Auf dem Foto ist das Land nicht zu erkennen, aber glaubt mir: Es ist da, irgendwo unter der untergehenden Sonne. Am nächsten Tag werde ich bei Sonnenaufgang in Chester, Philadelphia, aufwachen und ein paar Stunden später mein Frachtschiff Independent Spirit verlassen. Das wird traurig, weil ich auf dem Schiff 20 ganz wunderbare Menschen kennengelernt habe, die die Atlantiküberquerung zu einem der schönsten Erlebnisse in meinem Leben gemacht haben.

Und wisst Ihr was? Gestern bin ich in meinem Buch auf dem Schiff angekommen. Es ist toll, das alles nochmal so zu durchleben – selbst die Aufregung kommt wieder hoch. Ich komme also tatsächlich voran mit dem Buch, wobei es natürlich sein kann, dass kein Mensch irgendein Vorgeplänkel lesen will, das weder Josi noch die USA involviert. Ich vertraue da auf meine Lektoren.
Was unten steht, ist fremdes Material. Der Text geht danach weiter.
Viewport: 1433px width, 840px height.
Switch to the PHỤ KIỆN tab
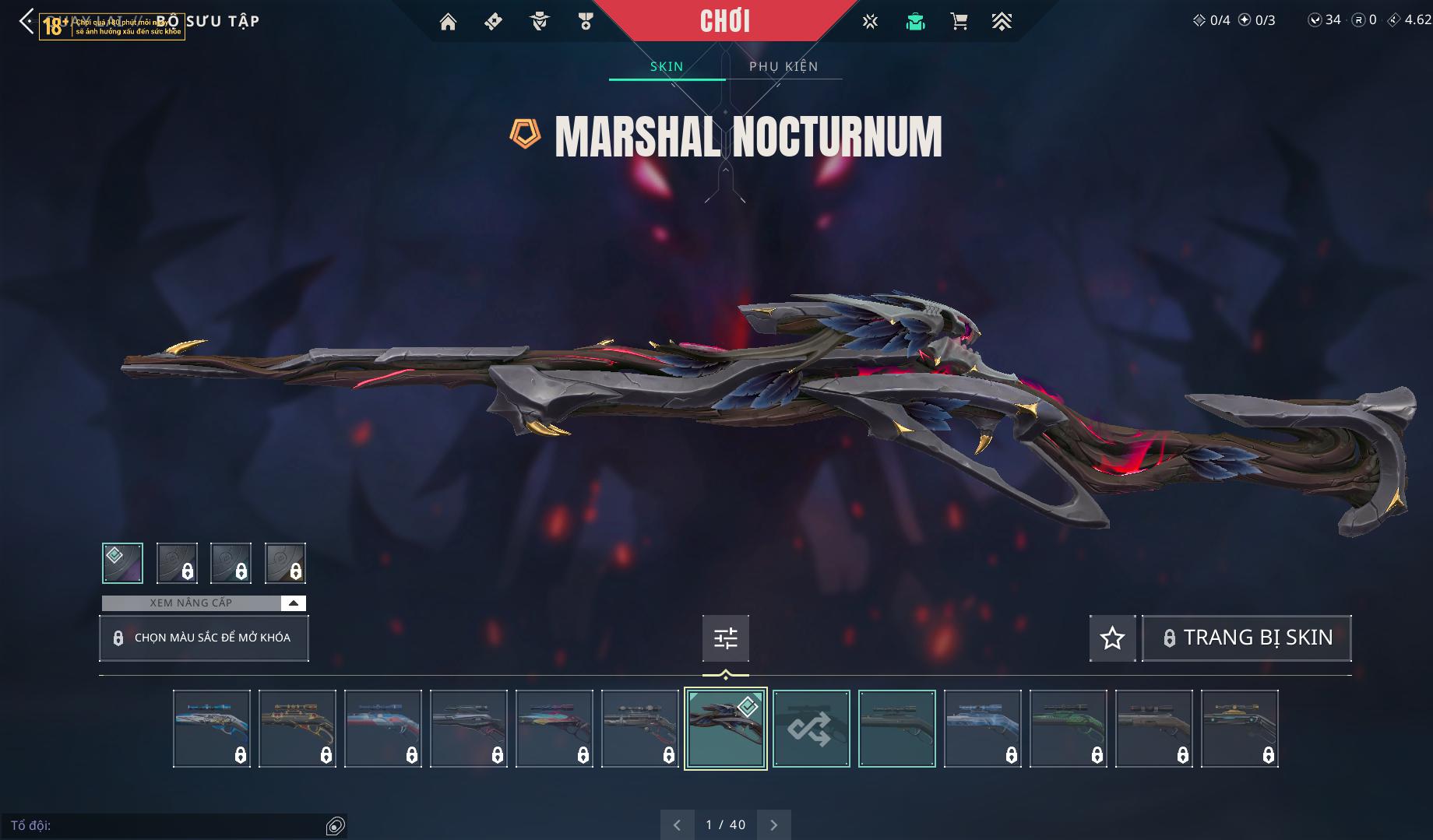pos(783,66)
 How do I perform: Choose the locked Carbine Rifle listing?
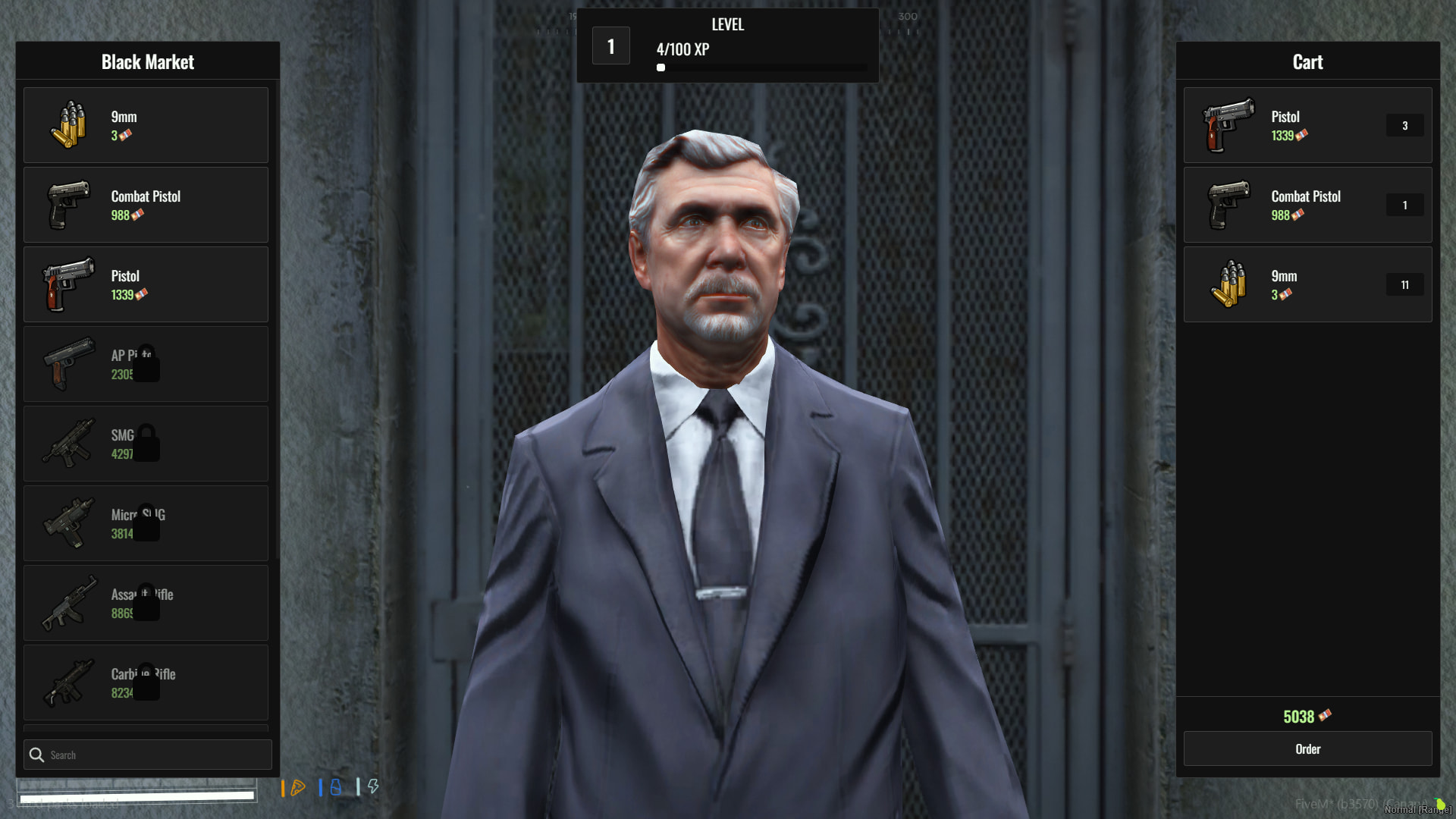pos(146,682)
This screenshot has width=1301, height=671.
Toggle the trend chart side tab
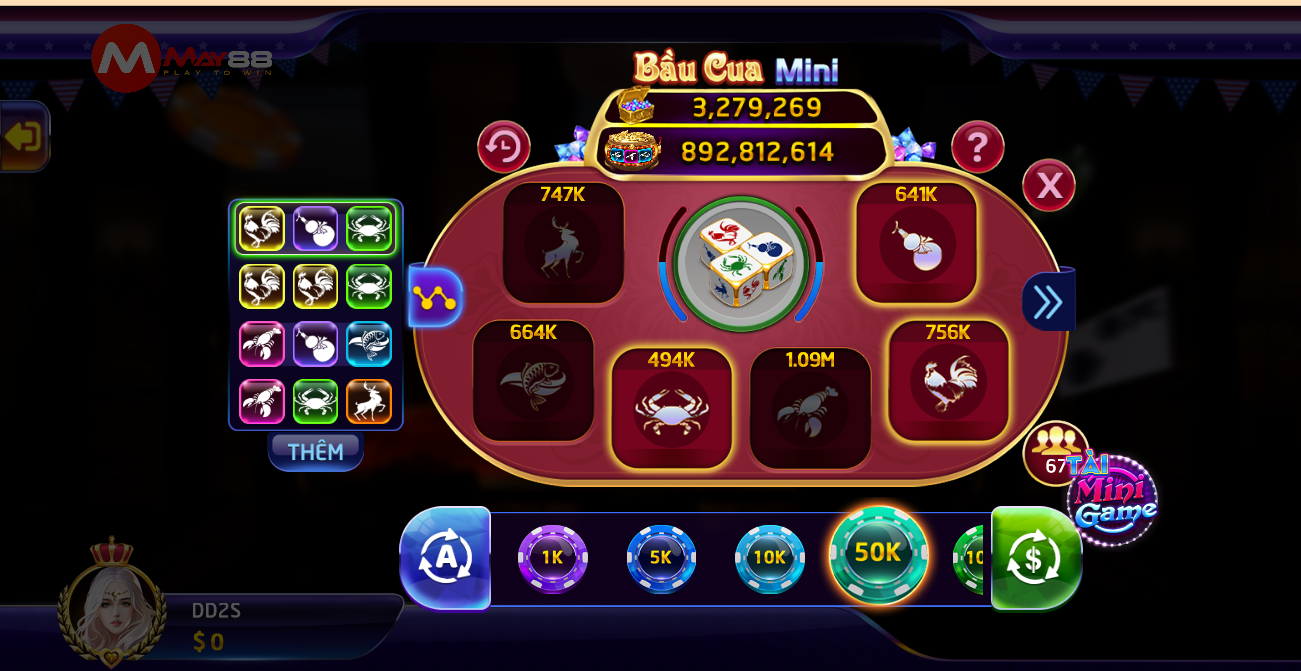(x=435, y=297)

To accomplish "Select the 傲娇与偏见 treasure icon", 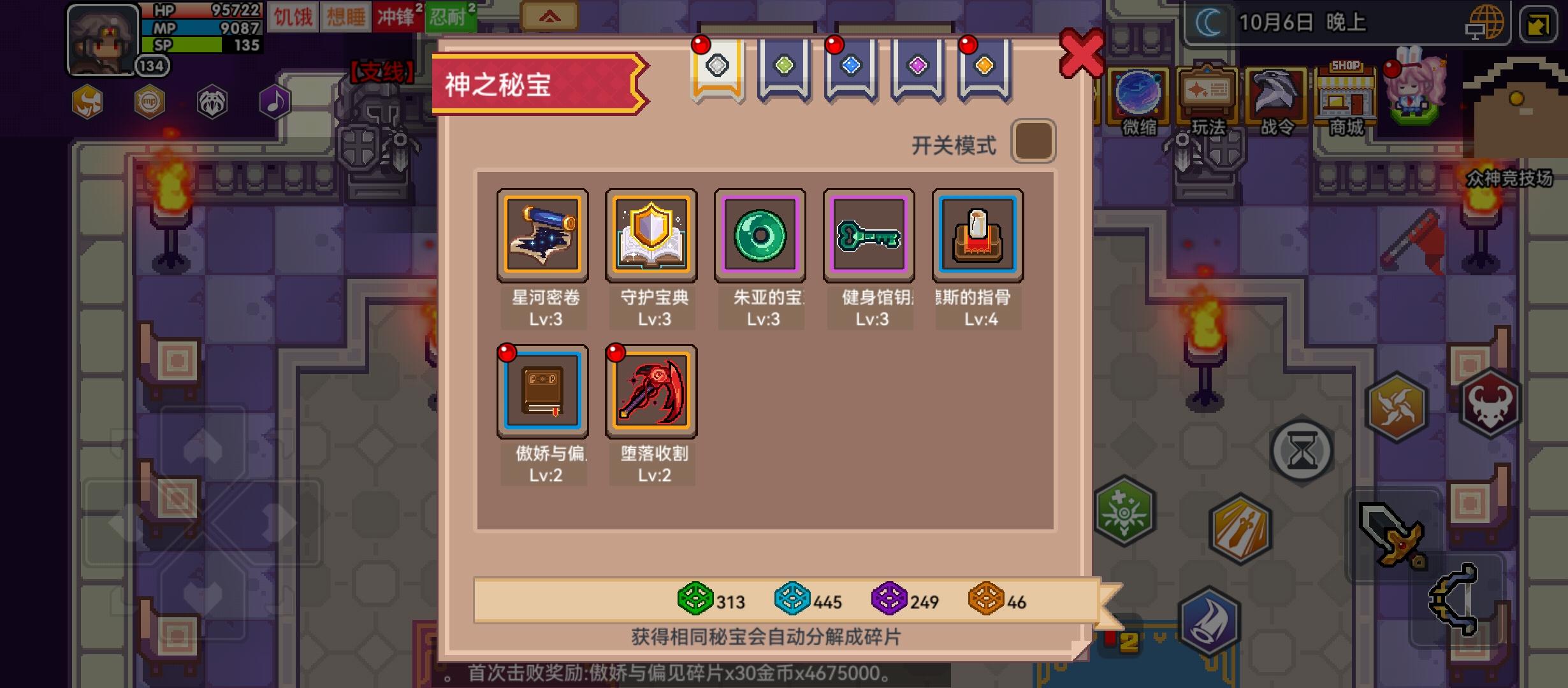I will point(543,390).
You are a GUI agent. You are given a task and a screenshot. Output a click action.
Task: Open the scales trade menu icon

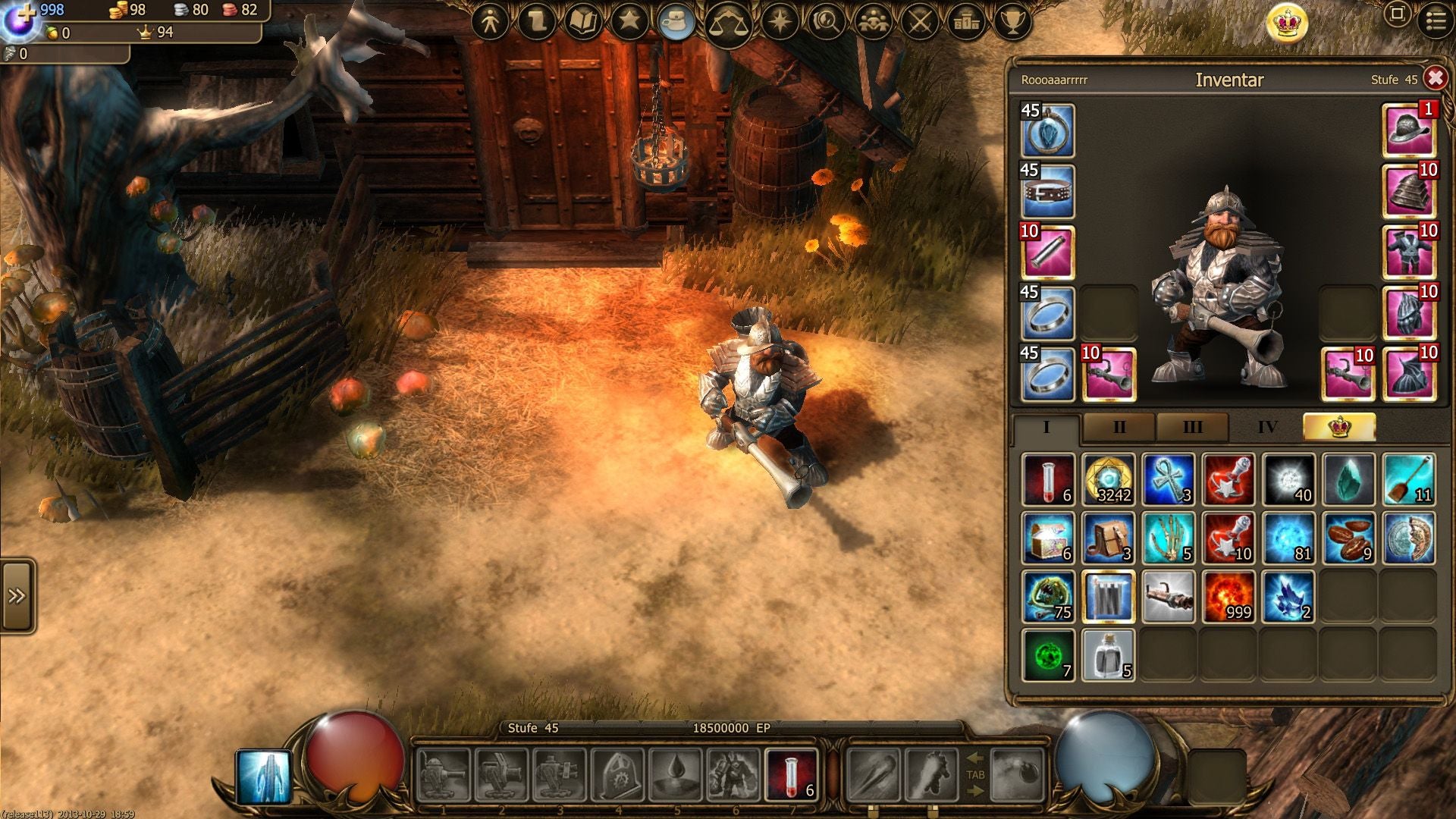click(x=728, y=23)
Übrigens: Erinnert Ihr Euch noch an Ryan?

Er war derjenige, der mich an Bord begrüßt hat – er hatte Dienst. Damals war der Philippine Ordinary Seaman, also Matrose und Schiffsarbeiter.

Ich muss zugeben, dass ich ihn stundenlang hätte fotografieren können – irgendwas hat er. Wie dem auch sei: Seit einigen Tagen hat er noch etwas – nämlich den nächsten Schritt gemacht, um sich seinen größten Traum zu erfüllen. Als er es mir geschrieben hat, bekam ich totale Gänsehaut, ich hab mich riesig gefreut.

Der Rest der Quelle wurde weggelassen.